La renovación de los liderazgos supone un esquema institucional que no solo prevé sino que hace obligatorio que, periódicamente, esos liderazgos se tengan que poner en juego o en disputa abier- ta y formal. La filosofía que está detrás del rechazo a las reelecciones se apoya en la convicción, sumada a la experiencia acumulada, de que la rotación de los partidos en el gobierno y la rotación del poder dentro de los partidos son saludables.

Ofende este principio la práctica vigente en la generalidad de los gremios uruguayos porque, más allá de lo que digan sus estatutos, la práctica corriente ha legitimado que los dirigentes sindicales permanezcan en sus cargos mucho tiempo, neutralizando la puesta en juego de sus posiciones.

En nuestro país los liderazgos políticos se ponen en juego cada cinco años en lo que tiene que ver con cargos de gobierno o representación parlamentaria. Eso conlleva una renovación importante.

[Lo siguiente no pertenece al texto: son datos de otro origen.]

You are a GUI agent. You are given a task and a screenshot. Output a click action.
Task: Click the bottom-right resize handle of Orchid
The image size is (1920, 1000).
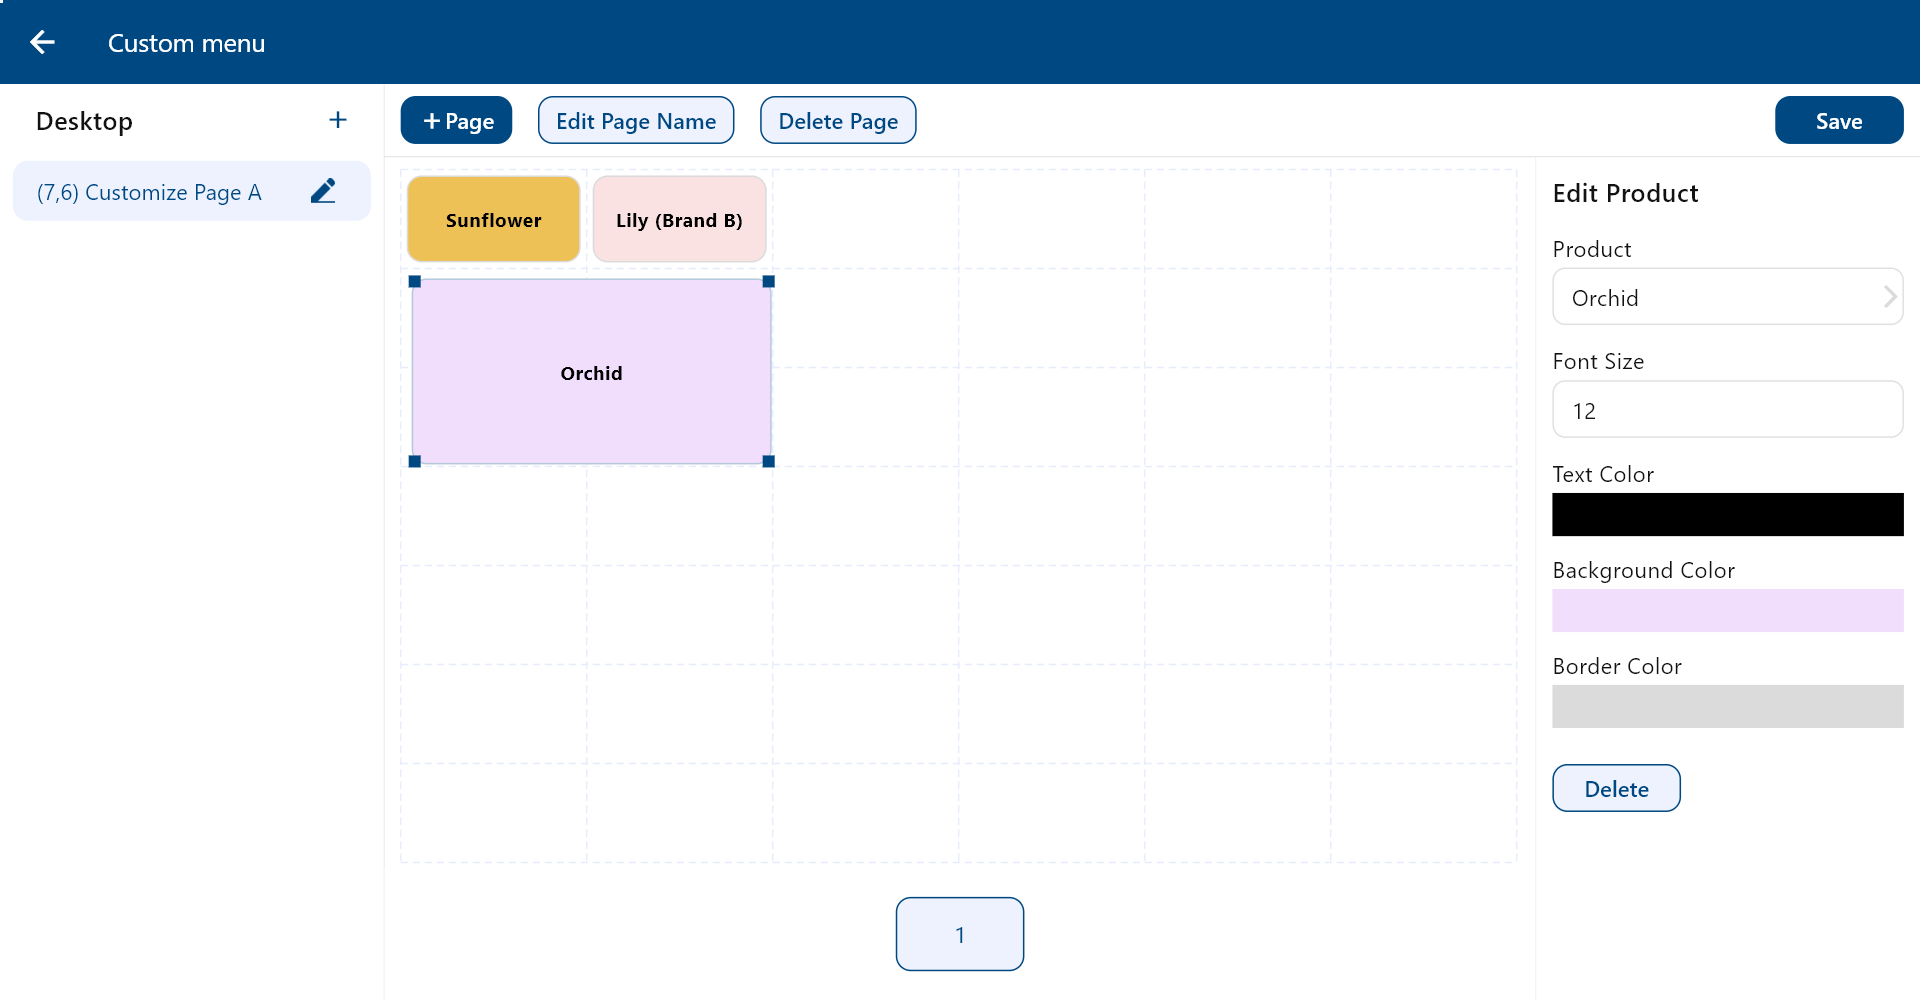(769, 461)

Pero no ocurre lo mismo en lo que refiere a los liderazgos internos de los Partidos. En aquellos Partidos que tienen elecciones internas auténticas los liderazgos se ponen en juego y la renovación tiene efectivamente lugar. El Partido Nacional es quien ha encarado —por necesidad o virtud, a los efectos prácticos tanto da— esta costumbre con más seriedad. En consecuencia, en su seno la renovación es algo mayor que la que tiene lugar en el Partido Colorado y mucho mayor que en el Frente Amplio, donde los liderazgos son antiquísimos.

Cabe agregar que los liderazgos, considerados desde esta perspectiva, adoptan formas y estilos de mando como consecuencia de los factores institucionales más que por las características de personalidad de los dirigentes involucrados. Dicho de otro modo: las conformaciones institucionales que prevén la rotación obligatoria producen un tipo de gobernanza determinado, más allá de lo que sean las condiciones personales del líder.

A su vez, las instituciones (sociedades, gremios, partidos políticos o repúblicas) que tienen estatutariamente previstas instancias periódicas de puesta en juego de los liderazgos, dan origen a un tipo de sociedad particular, con un mayor coeficiente democrático. Por el contrario, cuando esas instancias no están previstas o, por alguna razón, los liderazgos consiguen escamotearlas, esas sociedades, gremios, partidos o repúblicas se hacen rígidos, blindados al cambio y a la renovación.

Todo esto, que empezó como un planteo teórico y académico, al ser contrastado con la realidad nacional que el lector conoce, ayudará a valorar modos de funcionamiento mejores y peores y estilos partidarios adecuados o inadecuados para la renovación y el progreso (más allá de denominaciones que solo son licencias poético-políticas).